- [Objective A] Summarize the forum post about restricting address families for a socket-activated unbound service in two sentences.

I hope this covers my main question.
As for the `RestrictAdressFamilies` directive, I want to know if it is
even possible to restrict AF_{NETLINK,UNIX,INET,INET6} when a service is
socket-activated. I somehow got the idea in my head that the service
executable should not need to do any binding itself since that should
have happened already by starting the corresponding socket unit. But
this seems impossible with unbound. Or am I misunderstanding how this
works? Is that at least theoretically possible? I am half suspecting
that it is but that unbound does not support this since
systemd-integration seems to be an afterthought. So if this is only
because of some missing integration on unbound's part I would like to
get that upstreamed, because then I could check three more boxes in
`systemd-analyze security`.
For reference I am attaching the output `systemctl cat
unbound.{service,socket}` and `systemd-analyze security unbound.service`
`systemd --version`:
systemd 255 (255.4-1ubuntu8.5) +PAM +AUDIT +SELINUX +APPARMOR +IMA
+SMACK +SECCOMP +GCRYPT -GNUTLS +OPENSSL +ACL +BLKID +CURL +ELFUTILS
+FIDO2 +IDN2 -IDN +IPTC +KMOD +LIBCRYPTSETUP +LIBFDISK +PCRE2 -PWQUALITY
+P11KIT +QRENCODE +TPM2 +BZIP2 +LZ4 +XZ +ZLIB +ZSTD -BPF_FRAMEWORK
-XKBCOMMON +UTMP +SYSVINIT default-hierarchy=unified
Thanks for your time and, of course, systemd!

- [Given records]
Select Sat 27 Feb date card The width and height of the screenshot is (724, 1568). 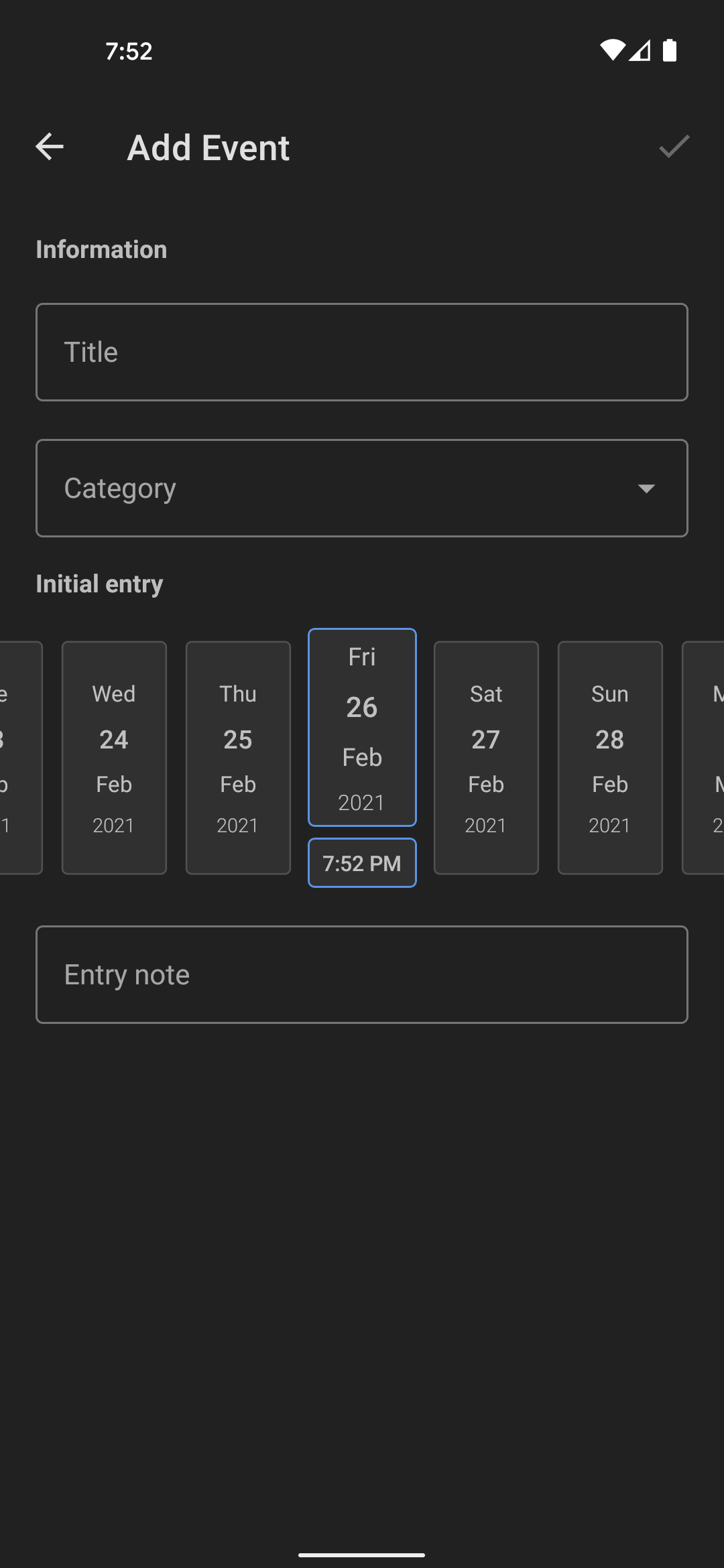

==

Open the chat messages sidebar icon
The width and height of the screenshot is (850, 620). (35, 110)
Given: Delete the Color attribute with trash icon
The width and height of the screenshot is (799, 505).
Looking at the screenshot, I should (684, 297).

- [Objective B] Print the records from the line with "Given: Delete the" to the line with "Looking at the".

- [Result A] The writer asks whether a directive for restricting address families can block AF_NETLINK, AF_UNIX, AF_INET and AF_INET6 for a socket-activated service, since the socket unit should already have done the binding, but this seems impossible with unbound. The writer suspects unbound lacks the needed systemd integration and would like to get that upstreamed to check three more boxes in `systemd-analyze security`, and includes the `systemd --version` output for reference.

- [Result B]
Given: Delete the Color attribute with trash icon
The width and height of the screenshot is (799, 505).
Looking at the screenshot, I should (684, 297).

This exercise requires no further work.